The bottom of the range was $50,000. This is the present value, computed at an 8.5
percent discount rate, of Mrs. O'Shea's lost future wages on the assumption that her
starting wage was $40 a day and that it would have grown by six percent a year until she
retired at the age of 65. The top of the range was $114,000, which is the present value
(again discounted at 8.5 percent) of her lost future wages assuming she would have
worked till she was 70 at a wage that would have started at $60 a day and increased by
eight percent a year. The judge awarded a figure -- $86,033 -- near the midpoint of this
range. . . .
There is no doubt that the accident disabled Mrs. O'Shea from working as a cook
on a boat. . . . But Riverway argues that Mrs. O'Shea (who has not worked at all since the
accident, which occurred two years before the trial) could have gotten some sort of job
and that the wages in that job should be deducted from the admittedly higher wages that
she could have earned as a cook on a boat.
The question is not whether Mrs. O'Shea is totally disabled in the sense, relevant
to social security disability cases but not tort cases, that there is no job in the American
economy for which she is medically fit. [ ]. It is whether she can by reasonable diligence
find gainful employment, given the physical condition in which the accident left her. [ ].
Here is a middle-aged woman, very overweight, badly scarred on one arm and one leg,
unsteady on her feet, in constant and serious pain from the accident, with no education
beyond high school and no work skills other than cooking, a job that happens to require
standing for long periods which she is incapable of doing. It seems unlikely that someone
in this condition could find gainful work at the minimum wage. True, the probability is
not zero; and a better procedure, therefore, might have been to subtract from Mrs.
O'Shea's lost future wages as a boat's cook the wages in some other job, discounted (i.e.,
multiplied) by the probability-very low-that she would in fact be able to get another job.

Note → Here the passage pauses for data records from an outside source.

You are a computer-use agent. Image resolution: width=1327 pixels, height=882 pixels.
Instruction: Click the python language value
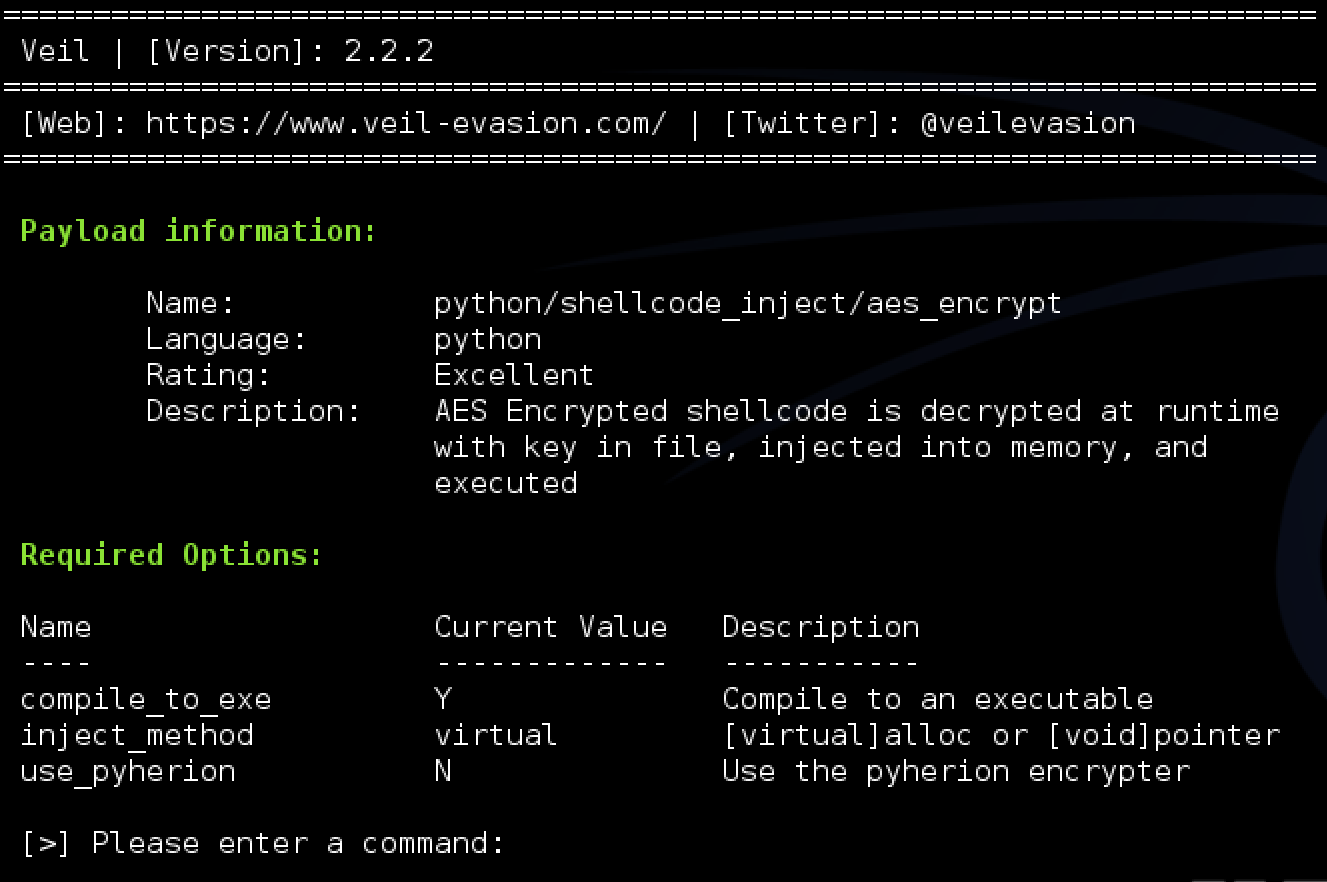click(x=488, y=340)
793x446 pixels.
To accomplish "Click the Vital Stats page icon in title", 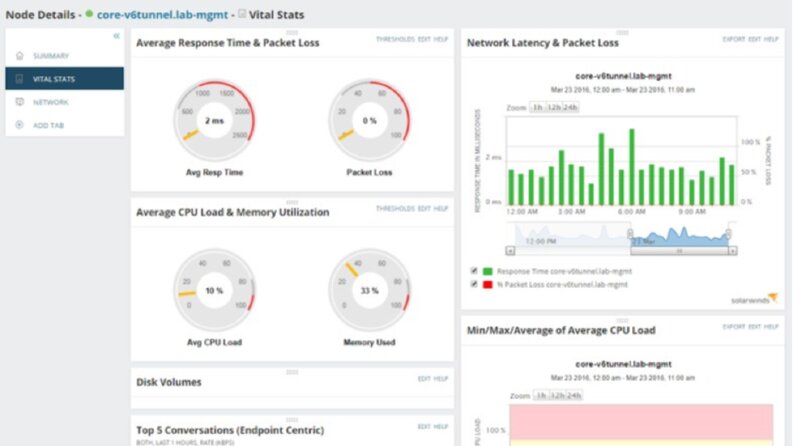I will (x=242, y=14).
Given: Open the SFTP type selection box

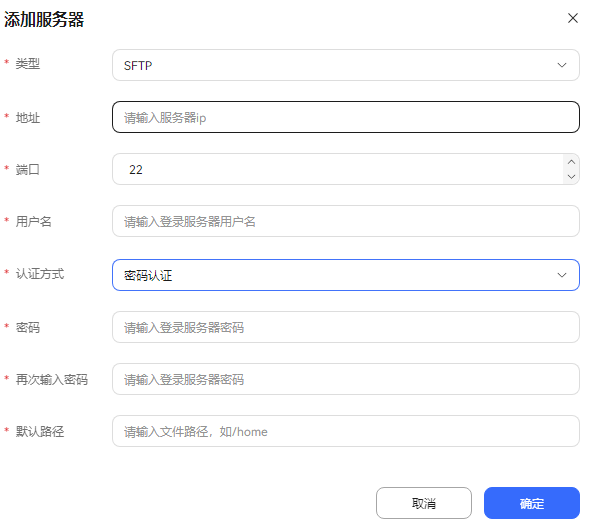Looking at the screenshot, I should (x=346, y=65).
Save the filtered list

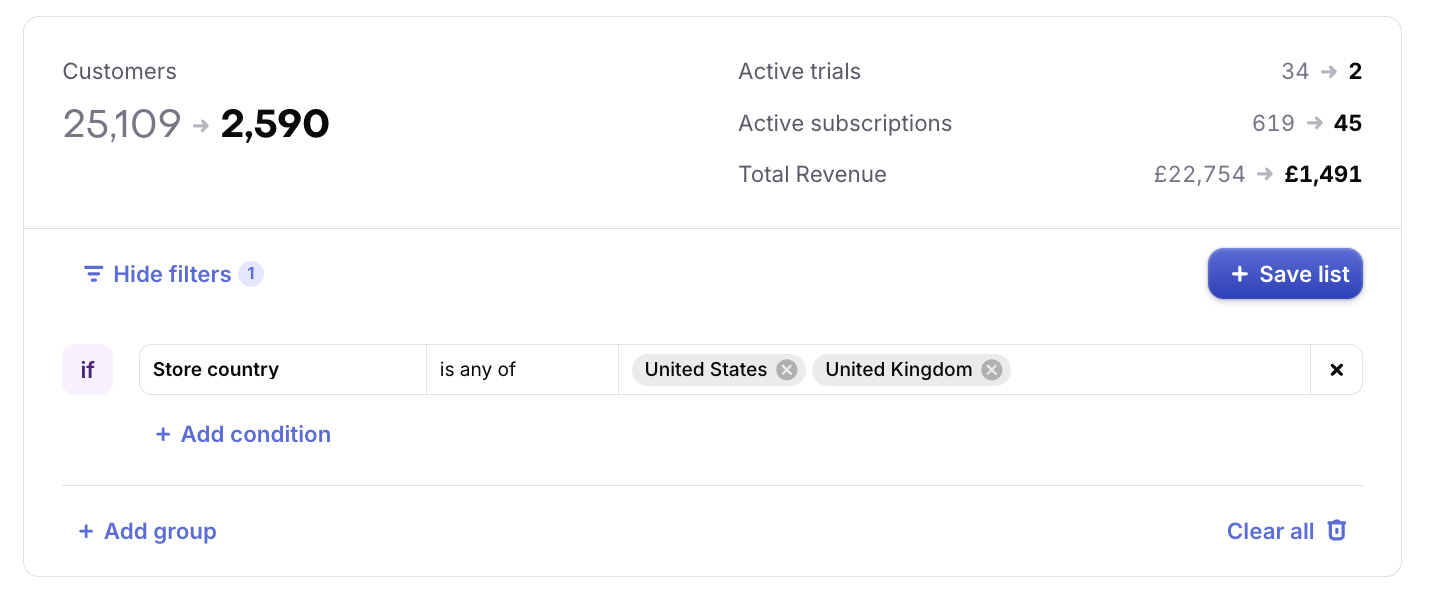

But the district judge cannot be criticized for having failed to use a procedure not
suggested by either party. The question put to him was the dichotomous one, would she
or would she not get another job if she made reasonable efforts to do so? This required
him to decide whether there was a more than 50 percent probability that she would. We
cannot say that the negative answer he gave to that question was clearly erroneous.